With a slightly crisp outer layer, soft and chewy on the inside, bursting with almonds and Amaretto liqueur and hints of vanilla, these Amaretti Biscuits are delectable.
Collect together your equipment (see Recipe Notes below) and ingredients.
Preheat oven to Fan Oven 150°C/170°C/325°F/Gas 3
Line two baking trays with a silicone mat or baking parchment.
Whisk the egg whites to stiff peaks. When you have whipped the egg whites sufficiently, you will be able to turn the mixing bowl upside down and the egg whites not move and stay inside the bowl.

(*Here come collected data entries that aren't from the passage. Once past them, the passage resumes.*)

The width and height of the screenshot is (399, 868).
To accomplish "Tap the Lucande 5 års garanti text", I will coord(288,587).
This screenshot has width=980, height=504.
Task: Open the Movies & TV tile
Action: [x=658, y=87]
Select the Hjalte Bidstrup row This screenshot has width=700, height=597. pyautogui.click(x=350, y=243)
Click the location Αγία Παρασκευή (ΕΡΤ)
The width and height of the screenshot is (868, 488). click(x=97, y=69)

Fold in the ground almonds, caster sugar, vanilla extract and salt.
Now fold in the amaretto
Scoop out your dough balls. I generally make 2 sizes of biscuit :
A) a small 2½ cm/1 inch ball using a small ice cream scoop. (Which I leave these in a ball shape.)
B) a 4cm/1½ inch biscuit using a regular size ice cream scoop. (Which I slightly flatten with a palette knife prior to cooking.)

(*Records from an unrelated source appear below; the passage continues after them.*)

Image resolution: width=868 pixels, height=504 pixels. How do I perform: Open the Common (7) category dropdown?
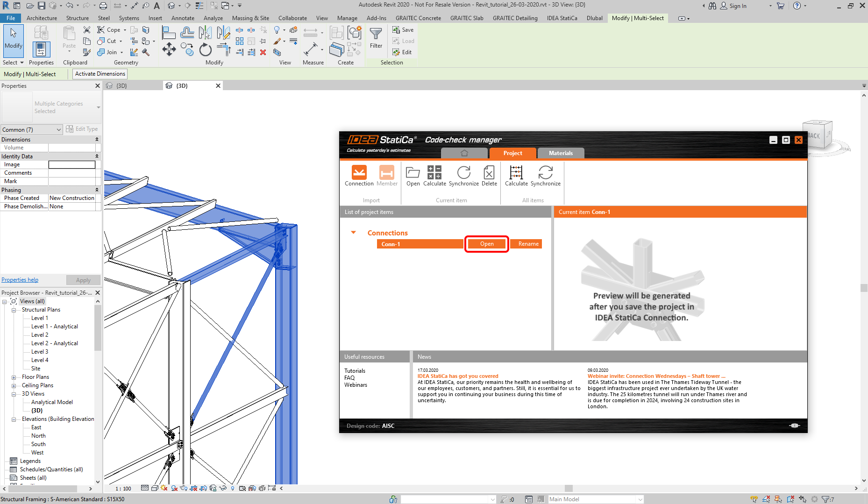31,129
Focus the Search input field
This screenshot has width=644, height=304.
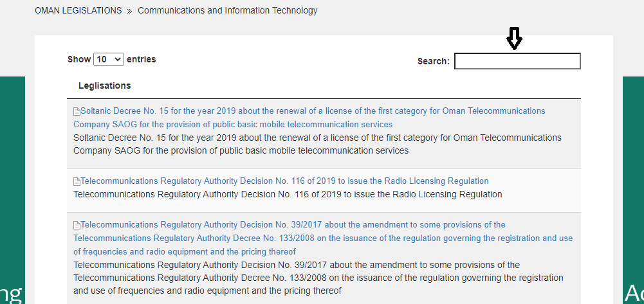[x=517, y=61]
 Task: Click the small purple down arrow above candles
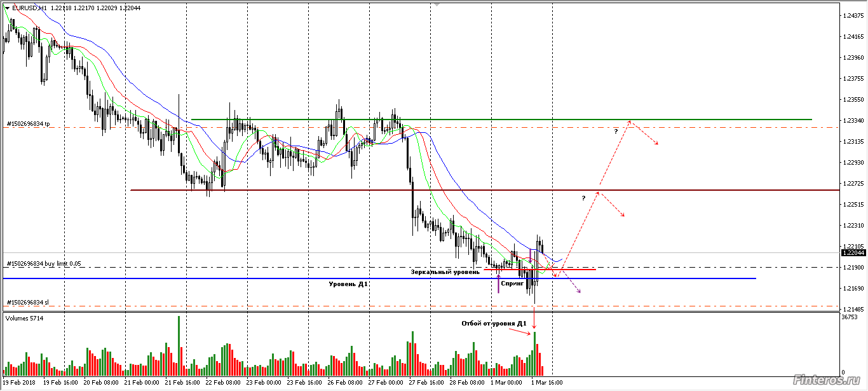point(531,256)
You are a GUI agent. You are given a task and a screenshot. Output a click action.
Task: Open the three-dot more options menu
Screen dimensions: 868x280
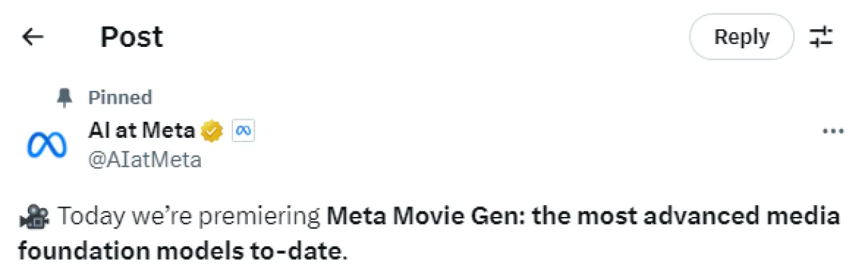click(832, 132)
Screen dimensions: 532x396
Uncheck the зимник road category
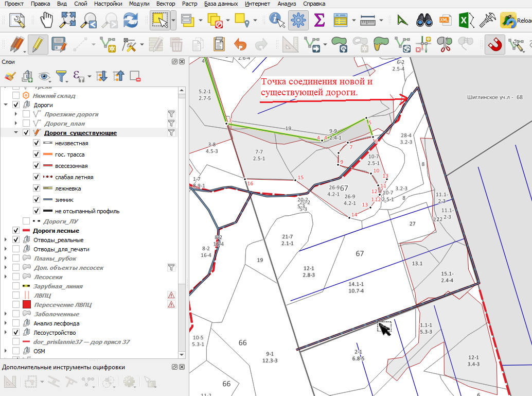pos(37,200)
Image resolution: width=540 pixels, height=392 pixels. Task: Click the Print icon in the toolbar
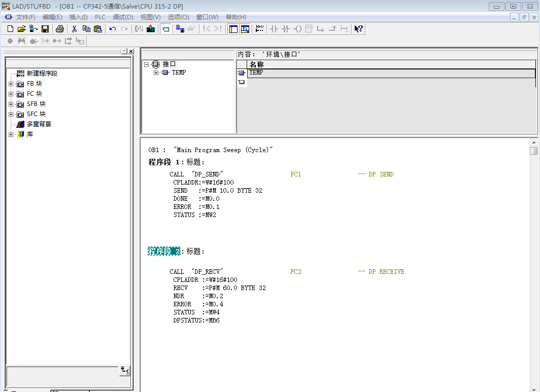tap(60, 29)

Rolling: place the caster sugar and icing sugar for rolling on two separate plates. Roll the dough balls first in the caster sugar and then the icing sugar.
Place on your prepared baking trays, slightly spread out to allow for expansion.

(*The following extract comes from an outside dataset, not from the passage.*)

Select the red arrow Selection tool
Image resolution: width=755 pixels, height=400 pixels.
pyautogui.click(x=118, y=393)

Slightly flatten the larger ones with a palette knife before cooking.
Cook in a pre-heated oven. If you cook the smaller ones on the shelf below the larger ones, they take the same amount of time to cook. Cook for 15 -20 minutes until starting to slightly brown on the outside but still soft and chewy on the inside. In my oven it takes 18 minutes.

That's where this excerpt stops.